The gasification of carbonaceous fuel may be taken as an example. Here it is common practice to perform the gas-producing reaction in a fluidised bed (hereinafter referred to as the Reaction Bed) using hot particles of carbonaceous material. The reaction is, however, in general endothermic and considerable quantities of heat must be supplied to the bed in order to maintain the reaction.

This heat can conveniently be supplied by combustion of a portion of the carbonaceous fuel, and various ways have been devised for transferring this heat to the reaction bed. In one method hot carbonaceous material from the combustion process is conveyed to the reaction bed using well known solids handling technology. However, calculations show that the quantity of hot solid material required to be transferred becomes prohibitively large when big modern gasification plants are considered. Thus, for example, the endothermic heat requirements of such a plant may be about 10 million kilogramme calories per hour. Working on a 150 deg. C temperature difference between the combustion process and the gasification process, the amount of hot carbonaceous material required to be transferred would be approximately 200 tonnes per hour.

A major disadvantage of such a method is the provision of large ducts for the transferring solid materials. Gases from the combustion and the gasification processes can pass through these ducts, unless very expensive precautions are taken, which leads to undesirable contamination of the gases.
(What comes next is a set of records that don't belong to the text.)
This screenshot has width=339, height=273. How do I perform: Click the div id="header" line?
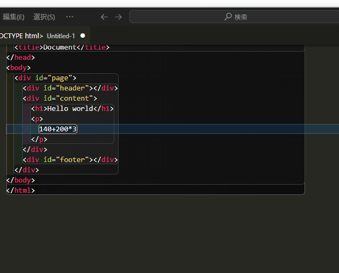pos(70,88)
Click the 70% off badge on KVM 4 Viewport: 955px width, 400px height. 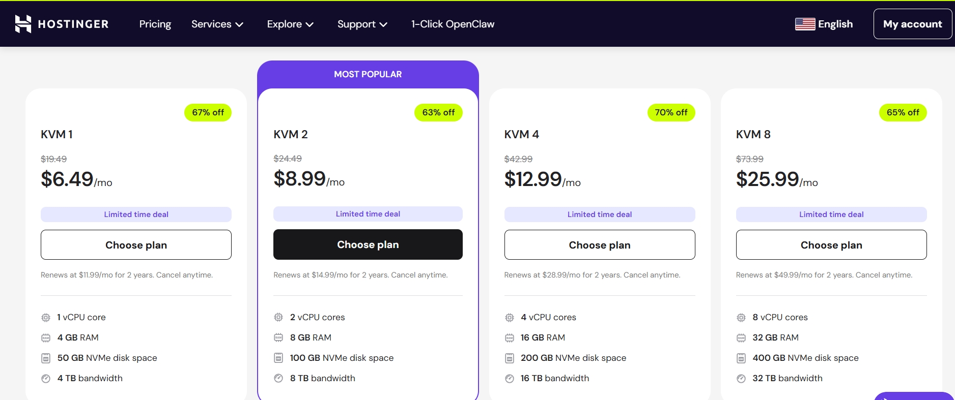[x=671, y=112]
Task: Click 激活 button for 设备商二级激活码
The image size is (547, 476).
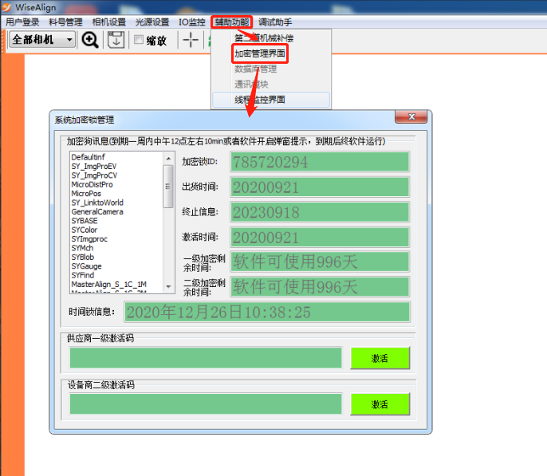Action: coord(380,404)
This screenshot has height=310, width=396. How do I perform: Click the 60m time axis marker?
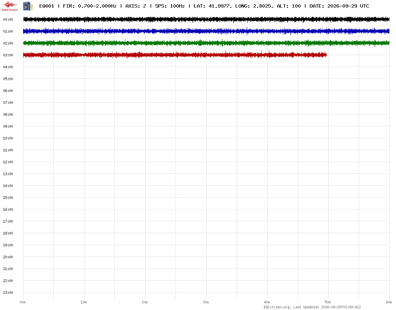(x=389, y=302)
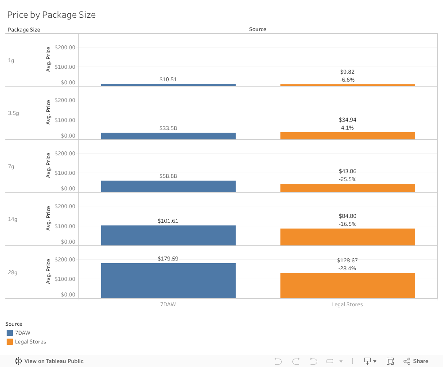Click the Redo arrow icon

point(296,361)
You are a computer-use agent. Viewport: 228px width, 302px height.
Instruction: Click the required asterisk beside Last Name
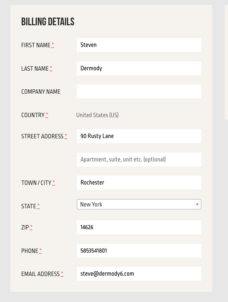coord(51,68)
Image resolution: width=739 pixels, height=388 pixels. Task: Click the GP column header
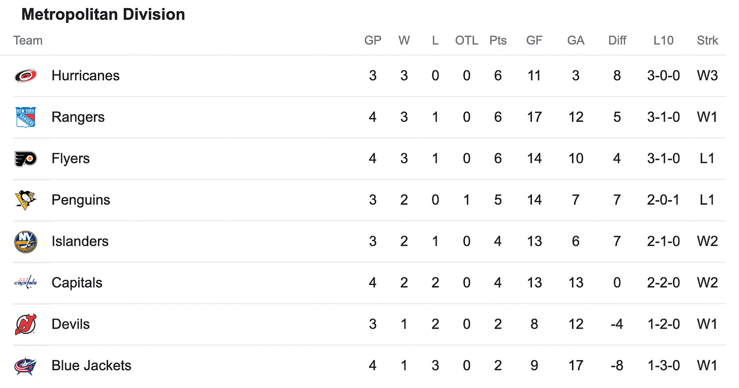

Also the nature of the two processes involved tend to put different demands on the carbonaceous material: the combustion process can tolerate a relatively high ash content in the carbonaceous material whereas the gasification process prefers a low ash content.

The present invention seeks to overcome the difficulties arising from the need to transfer heat into or out of a fluidised bed by providing means for effecting the efficient transfer to heat directly into or out of the bed.

In accordance with the present invention there is provided in combination, a gas/solid fluidised bed, a heat sink or heat source, and, as means via which heat is transferred between the heat source or heat sink and the bed, at least one heat pipe partially immersed in the bed.

The invention also provides a method of operating a gas/solid fluidised bed which comprises passing gas through a solid-containing fluidised bed and controlling the temperature of the bed at least in part by means of at least one heat pipe, partially immersed therein, combined with a heat source or heat sink.

Ion a preferred embodiment, the heat source or heat sink comprises a second gas/solid fluidised bed in which the heat pipe or pipes is or are partially immersed.

It is convenient to dispose the containing vessel for the first fluidised bed within the vessel containing the second fluidised bed. In this way the length of the heat pipe or pipes can be reduced and thermal losses decreased. Means can be provided for substantially preventing the intermixing of the gases flowing to and/or from the first and second fluidised beds. In some systems, means can also be provided for transferring solid material between the beds.

The combination of the present invention has particular utility where the first fluidised bed is used to perform an endothermic reaction, whilst the second performs an exothermic reaction. Examples of such inter-related systems are a catalytic cracking process and a corresponding catalyst regeneration process, and a carbonaceous fuel oxidation process and a carbonaceous fuel gasification process.

Reference will now be made to the accompanying drawing which illustrate way of example, various embodiments of the present invention, and in which': by Figure 1 is a diagrammatic view of a combination of two fluidised bed disposed within the same containing vessel, one above the other; Figures 2 and 3 show diagrammatically the combination of Figure 1 wherein the two fluidised beds are spacially separated; Figure 4 shows diagrammatically a combination of two fluidised beds disposed within the same containing vessel, one being disposed in an annulus around the other; and Figure 5 is a diagrammatic cross-sectional view of a heat pipe used in the present invention.

The embodiments illustrated in Figures 1 to 4 of the drawings will be described with specific reference to the gasification of carbonaceous fuels to yield a "process" gas. In this context, a "process" gas is a gas such as hydrogen, carbon dioxide, carbon monoxide, nitrogen and methane which can be formed by subjecting a carbonaceous fuel such as coal or lignite to the action of steam with or without air, oxygen, carbon dioxide, carbon monoxide, hydrogen, methane or higher hydrocarbons.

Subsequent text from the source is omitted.